SUPPLIED TEXT:

********

Previous research in mice and humans has shown that high-fat (HF) diets alter both the composition and microbial metabolic function of gut microbiota in the short term, resulting in the development of metabolic disturbances. Although these studies have focused on fecal microbiota, little is known about whether microbial communities in the small intestine affect lipid metabolism and absorption.
A new study, led by Prof. Eugene B. Chang from the Department of Medicine, Section of Gastroenterology, Hepatology and Nutrition at the University of Chicago (USA), has found that small bowel microbiota is involved in dietary fat digestion and absorption in mice.
The researchers found that germ-free (GF) mice were protected from HF diet-induced obesity and showed impaired lipid digestion and absorption within the small intestine, as demonstrated using radiolabelled lipid absorption assays. GF mice did not gain weight over the 4-week study period and exhibited higher levels of stool triglycerides compared with specific pathogen-free (SPF) mice fed a HF diet.

********

TASKS TO CARRY OUT:
**a.** According to the text on gut microbes and dietary fat, how long was the study period during which the germ-free mice did not gain weight?
**b.** List every field named in the title of the section Prof. Eugene B. Chang belongs to, as given in the text on gut microbes and dietary fat.

Stored records
********

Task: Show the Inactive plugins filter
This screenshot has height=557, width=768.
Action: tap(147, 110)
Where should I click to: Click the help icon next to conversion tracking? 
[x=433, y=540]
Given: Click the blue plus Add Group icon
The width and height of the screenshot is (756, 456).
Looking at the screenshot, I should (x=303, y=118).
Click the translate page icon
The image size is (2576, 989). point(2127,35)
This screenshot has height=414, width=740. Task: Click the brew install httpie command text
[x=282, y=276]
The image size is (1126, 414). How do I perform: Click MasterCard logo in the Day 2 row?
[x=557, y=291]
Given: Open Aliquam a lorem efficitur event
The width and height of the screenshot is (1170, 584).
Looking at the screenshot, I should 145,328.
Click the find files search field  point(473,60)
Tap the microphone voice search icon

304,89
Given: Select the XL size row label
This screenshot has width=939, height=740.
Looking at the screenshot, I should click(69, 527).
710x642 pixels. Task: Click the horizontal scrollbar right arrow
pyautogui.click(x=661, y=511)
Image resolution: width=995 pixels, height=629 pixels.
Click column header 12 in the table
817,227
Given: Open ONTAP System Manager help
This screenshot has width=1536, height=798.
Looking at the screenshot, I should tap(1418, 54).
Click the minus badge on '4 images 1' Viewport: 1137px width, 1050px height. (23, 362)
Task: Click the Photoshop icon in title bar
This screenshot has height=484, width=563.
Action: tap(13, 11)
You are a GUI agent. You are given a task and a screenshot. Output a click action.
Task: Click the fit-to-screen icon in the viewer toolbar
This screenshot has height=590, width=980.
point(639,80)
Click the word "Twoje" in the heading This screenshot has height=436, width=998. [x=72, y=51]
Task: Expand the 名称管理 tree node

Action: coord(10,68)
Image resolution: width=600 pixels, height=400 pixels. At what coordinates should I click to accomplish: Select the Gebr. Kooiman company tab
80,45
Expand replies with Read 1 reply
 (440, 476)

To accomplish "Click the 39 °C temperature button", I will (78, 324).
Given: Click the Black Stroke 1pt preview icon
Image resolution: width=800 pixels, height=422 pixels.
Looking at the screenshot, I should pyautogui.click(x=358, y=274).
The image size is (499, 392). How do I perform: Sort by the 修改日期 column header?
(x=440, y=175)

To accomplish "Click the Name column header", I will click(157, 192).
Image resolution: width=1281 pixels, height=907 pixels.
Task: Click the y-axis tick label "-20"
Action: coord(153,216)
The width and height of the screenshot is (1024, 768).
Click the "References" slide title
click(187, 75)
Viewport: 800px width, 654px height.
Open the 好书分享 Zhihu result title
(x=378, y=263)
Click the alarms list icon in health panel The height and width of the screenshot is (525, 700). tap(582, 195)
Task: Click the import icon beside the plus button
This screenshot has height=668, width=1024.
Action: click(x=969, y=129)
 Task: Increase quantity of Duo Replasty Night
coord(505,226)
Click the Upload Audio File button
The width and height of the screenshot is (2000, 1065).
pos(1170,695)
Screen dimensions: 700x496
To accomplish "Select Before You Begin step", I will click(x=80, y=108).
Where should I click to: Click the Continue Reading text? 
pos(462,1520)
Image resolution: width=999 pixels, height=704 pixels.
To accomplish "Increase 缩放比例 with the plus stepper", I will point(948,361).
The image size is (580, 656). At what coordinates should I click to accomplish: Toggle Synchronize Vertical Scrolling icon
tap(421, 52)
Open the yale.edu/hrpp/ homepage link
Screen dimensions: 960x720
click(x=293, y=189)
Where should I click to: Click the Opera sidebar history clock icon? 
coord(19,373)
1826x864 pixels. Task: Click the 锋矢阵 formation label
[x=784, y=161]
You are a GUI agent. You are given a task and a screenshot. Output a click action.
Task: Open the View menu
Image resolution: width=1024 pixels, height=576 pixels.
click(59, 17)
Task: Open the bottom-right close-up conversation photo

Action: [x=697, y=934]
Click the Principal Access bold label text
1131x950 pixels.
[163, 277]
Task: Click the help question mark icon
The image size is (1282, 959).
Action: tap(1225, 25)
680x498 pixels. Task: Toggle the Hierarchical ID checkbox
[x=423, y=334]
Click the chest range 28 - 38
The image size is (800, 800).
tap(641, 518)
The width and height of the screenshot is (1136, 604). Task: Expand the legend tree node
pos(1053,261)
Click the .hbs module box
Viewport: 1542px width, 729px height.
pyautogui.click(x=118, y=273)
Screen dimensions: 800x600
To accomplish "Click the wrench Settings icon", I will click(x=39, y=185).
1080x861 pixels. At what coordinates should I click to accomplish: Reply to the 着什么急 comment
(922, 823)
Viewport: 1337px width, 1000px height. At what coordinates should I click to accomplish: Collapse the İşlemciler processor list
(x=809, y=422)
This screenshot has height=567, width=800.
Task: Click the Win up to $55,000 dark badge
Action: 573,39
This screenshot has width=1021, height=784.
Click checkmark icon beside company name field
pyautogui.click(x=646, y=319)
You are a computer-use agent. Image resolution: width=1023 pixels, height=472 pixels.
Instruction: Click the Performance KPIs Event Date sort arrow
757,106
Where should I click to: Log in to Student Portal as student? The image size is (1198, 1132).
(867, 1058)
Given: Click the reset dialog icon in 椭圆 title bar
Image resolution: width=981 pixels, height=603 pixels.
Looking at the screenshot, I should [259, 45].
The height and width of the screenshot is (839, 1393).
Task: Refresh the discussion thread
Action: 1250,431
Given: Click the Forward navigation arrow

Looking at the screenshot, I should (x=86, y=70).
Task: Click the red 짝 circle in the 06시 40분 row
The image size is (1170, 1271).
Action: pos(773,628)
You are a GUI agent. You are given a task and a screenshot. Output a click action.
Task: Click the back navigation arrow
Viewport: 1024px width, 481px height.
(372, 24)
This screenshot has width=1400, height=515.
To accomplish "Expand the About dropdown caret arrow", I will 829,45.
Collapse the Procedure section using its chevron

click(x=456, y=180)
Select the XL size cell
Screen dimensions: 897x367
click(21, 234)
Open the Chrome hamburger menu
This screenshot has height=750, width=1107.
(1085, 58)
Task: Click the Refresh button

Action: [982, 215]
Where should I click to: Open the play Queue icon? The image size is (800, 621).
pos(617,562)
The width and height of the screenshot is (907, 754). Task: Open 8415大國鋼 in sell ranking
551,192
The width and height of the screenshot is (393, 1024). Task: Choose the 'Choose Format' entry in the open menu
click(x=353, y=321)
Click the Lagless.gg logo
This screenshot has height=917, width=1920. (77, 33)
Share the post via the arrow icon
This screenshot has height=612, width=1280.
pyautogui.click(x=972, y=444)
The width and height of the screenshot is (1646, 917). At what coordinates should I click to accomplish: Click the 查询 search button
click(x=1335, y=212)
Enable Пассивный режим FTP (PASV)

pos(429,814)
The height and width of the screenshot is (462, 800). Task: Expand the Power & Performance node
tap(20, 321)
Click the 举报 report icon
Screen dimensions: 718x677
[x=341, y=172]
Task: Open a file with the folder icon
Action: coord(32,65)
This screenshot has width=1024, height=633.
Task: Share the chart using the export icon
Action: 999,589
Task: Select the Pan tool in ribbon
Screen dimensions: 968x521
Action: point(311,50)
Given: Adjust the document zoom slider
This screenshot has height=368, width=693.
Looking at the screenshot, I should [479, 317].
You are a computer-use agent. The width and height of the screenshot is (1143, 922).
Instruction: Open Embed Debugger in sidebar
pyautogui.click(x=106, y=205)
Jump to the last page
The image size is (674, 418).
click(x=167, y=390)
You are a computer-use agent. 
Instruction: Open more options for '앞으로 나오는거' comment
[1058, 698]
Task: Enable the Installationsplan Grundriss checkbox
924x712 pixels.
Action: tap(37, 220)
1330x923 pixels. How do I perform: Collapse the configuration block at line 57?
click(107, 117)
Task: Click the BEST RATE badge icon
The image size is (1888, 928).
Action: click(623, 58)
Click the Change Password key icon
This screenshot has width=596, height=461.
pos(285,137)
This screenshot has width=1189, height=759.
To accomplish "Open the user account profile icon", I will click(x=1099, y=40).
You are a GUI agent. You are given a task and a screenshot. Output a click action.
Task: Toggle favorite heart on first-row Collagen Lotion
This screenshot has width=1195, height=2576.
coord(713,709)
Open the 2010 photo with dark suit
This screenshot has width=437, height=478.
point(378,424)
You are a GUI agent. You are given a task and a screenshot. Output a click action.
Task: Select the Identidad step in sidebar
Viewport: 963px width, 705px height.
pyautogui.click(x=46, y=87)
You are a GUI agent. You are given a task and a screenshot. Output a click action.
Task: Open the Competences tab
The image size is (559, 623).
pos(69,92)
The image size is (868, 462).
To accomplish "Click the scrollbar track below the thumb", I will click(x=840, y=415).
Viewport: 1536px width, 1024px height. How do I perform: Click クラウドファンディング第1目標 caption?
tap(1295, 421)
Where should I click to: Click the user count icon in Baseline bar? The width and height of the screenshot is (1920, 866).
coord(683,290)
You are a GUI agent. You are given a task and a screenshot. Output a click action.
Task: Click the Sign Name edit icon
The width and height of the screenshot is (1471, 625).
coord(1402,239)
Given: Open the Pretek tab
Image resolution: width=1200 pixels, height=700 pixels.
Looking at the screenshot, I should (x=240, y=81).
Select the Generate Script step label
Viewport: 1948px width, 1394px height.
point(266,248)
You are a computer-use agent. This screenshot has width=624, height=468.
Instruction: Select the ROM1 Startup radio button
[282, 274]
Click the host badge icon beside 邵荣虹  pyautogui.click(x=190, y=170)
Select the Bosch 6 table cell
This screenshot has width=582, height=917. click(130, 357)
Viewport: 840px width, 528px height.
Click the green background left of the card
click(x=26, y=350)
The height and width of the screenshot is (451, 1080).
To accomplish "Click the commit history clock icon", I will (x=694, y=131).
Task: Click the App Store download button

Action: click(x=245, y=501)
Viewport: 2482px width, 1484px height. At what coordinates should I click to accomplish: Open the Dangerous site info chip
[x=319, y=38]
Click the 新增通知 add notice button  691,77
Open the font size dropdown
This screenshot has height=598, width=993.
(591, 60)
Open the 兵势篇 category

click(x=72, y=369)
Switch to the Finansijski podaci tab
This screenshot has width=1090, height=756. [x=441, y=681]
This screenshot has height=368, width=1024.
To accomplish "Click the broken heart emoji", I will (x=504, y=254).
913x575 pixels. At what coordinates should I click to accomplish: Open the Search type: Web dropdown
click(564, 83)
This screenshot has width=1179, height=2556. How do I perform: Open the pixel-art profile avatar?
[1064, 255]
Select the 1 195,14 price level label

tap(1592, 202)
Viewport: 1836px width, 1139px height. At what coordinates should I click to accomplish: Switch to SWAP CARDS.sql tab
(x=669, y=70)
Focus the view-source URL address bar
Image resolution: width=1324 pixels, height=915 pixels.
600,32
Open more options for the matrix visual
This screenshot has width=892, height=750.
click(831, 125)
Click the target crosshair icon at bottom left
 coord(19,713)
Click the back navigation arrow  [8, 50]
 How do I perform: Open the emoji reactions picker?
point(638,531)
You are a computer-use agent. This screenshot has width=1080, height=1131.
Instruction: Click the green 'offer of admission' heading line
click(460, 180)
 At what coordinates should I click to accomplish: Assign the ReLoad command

********

REPLIES:
**a.** 4 weeks

**b.** Gastroenterology, Hepatology, Nutrition